Illegal immigration also illustrates the incompetence of the executive and the legislature. Since the amnesty in the ‘80s, immigration laws have not been enforced to the extent that they should be. When Ronald Reagan signed into law an amnesty in 1986, part of the legislation included employer sanctions that dictated it was unlawful to knowingly hire an illegal immigrant. These employer sanctions and other laws regulating immigration enforcement have been taken as suggestions rather than dicta, to the misfortune of hard-working Americans.
According to CBS, border crossings approached and sometimes surpassed 10,000 per day in December, part of a record-breaking year of border crossings. The sustained flow of migrants is putting incredible stress on American communities. Don’t just take my word for it — New York City Mayor Eric Adams has commented that the surge of migrants will “destroy New York City.”
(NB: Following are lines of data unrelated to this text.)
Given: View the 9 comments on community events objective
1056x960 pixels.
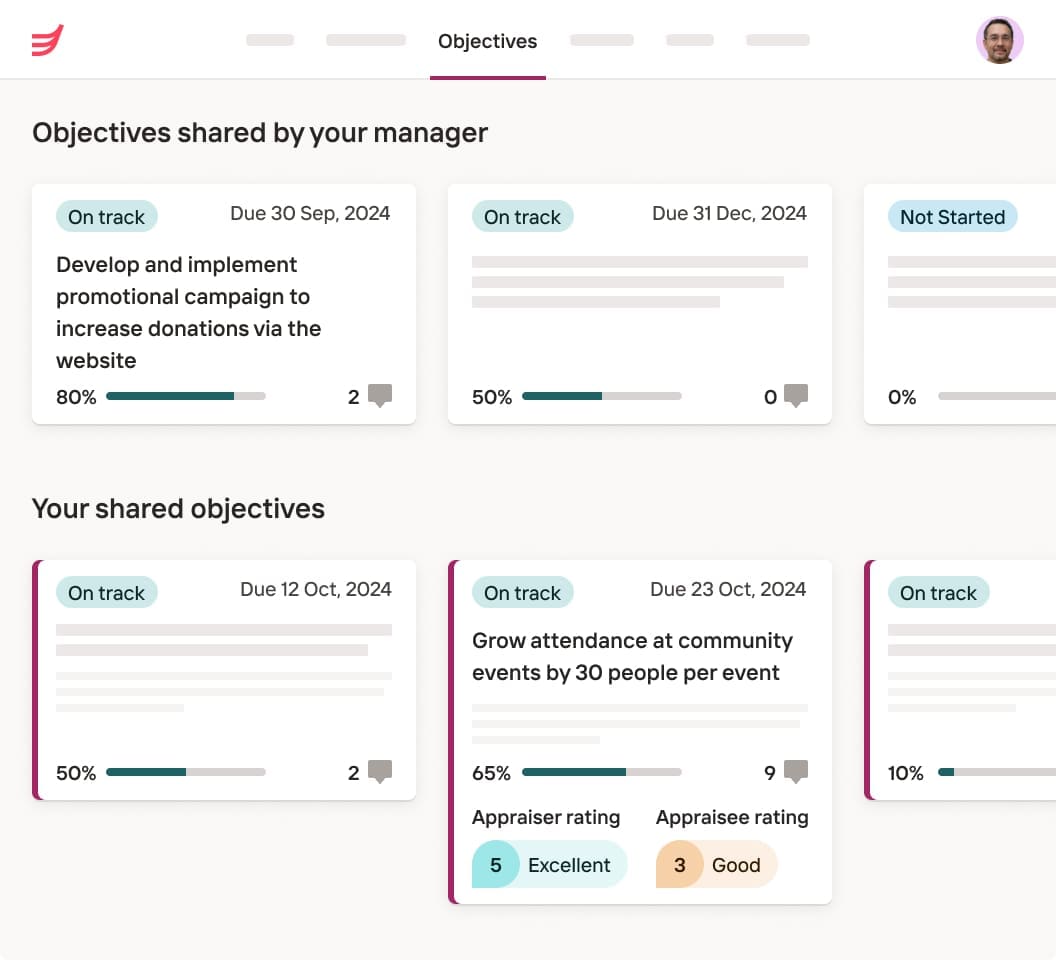Looking at the screenshot, I should tap(796, 771).
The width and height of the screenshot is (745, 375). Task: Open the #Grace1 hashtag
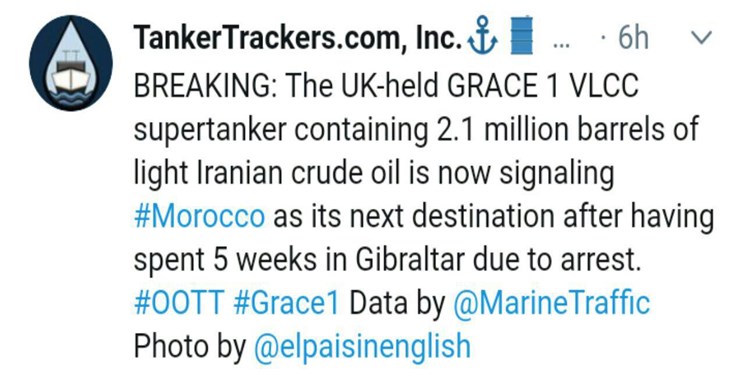[x=287, y=303]
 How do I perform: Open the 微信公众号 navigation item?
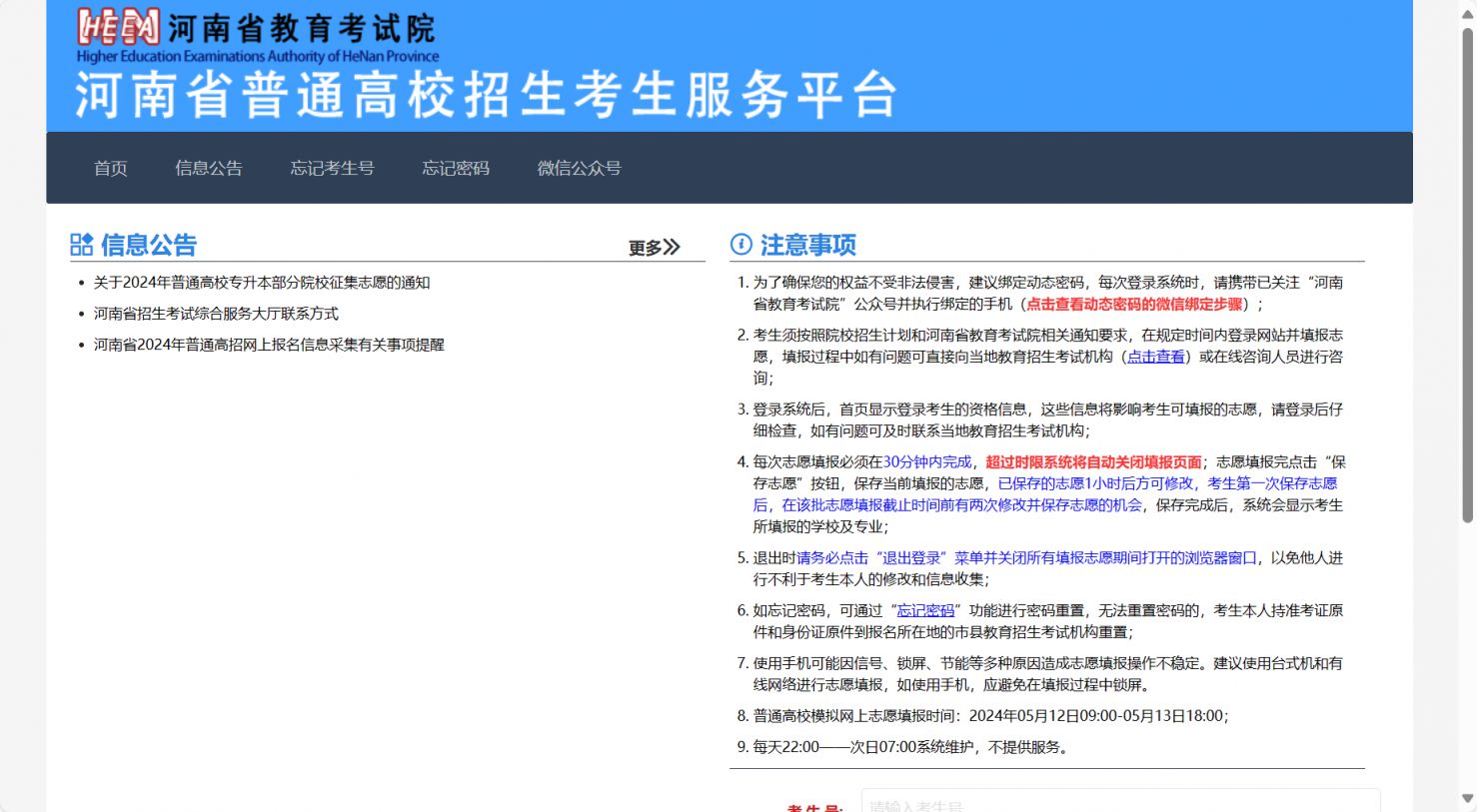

The laws surrounding legal immigration also pose a threat to the prosperity of the American people. In 1995, civil rights hero Barbara Jordan chaired the U.S. Commission on Immigration Reform and proposed reforms that Donald Trump echoed during his 2016 presidential campaign. Not only did the report stress the importance of curbing illegal migration through the enforcement of employer sanctions and deportation, but it also called for reductions to legal immigration into the United States.
Rather than heeding the Commission’s advice, politicians ignored it. Instead, they pressed for amnesty and an increase in legal immigration in a series of failed attempts to reform the system.
American Patriots do not want to be lectured about sustainability exclusively in the environmental context. They want an end to this unsustainable spending and relentless immigration that began with the 1965 Immigration Act. Leaving these issues untouched is becoming increasingly untenable and, yes, unsustainable.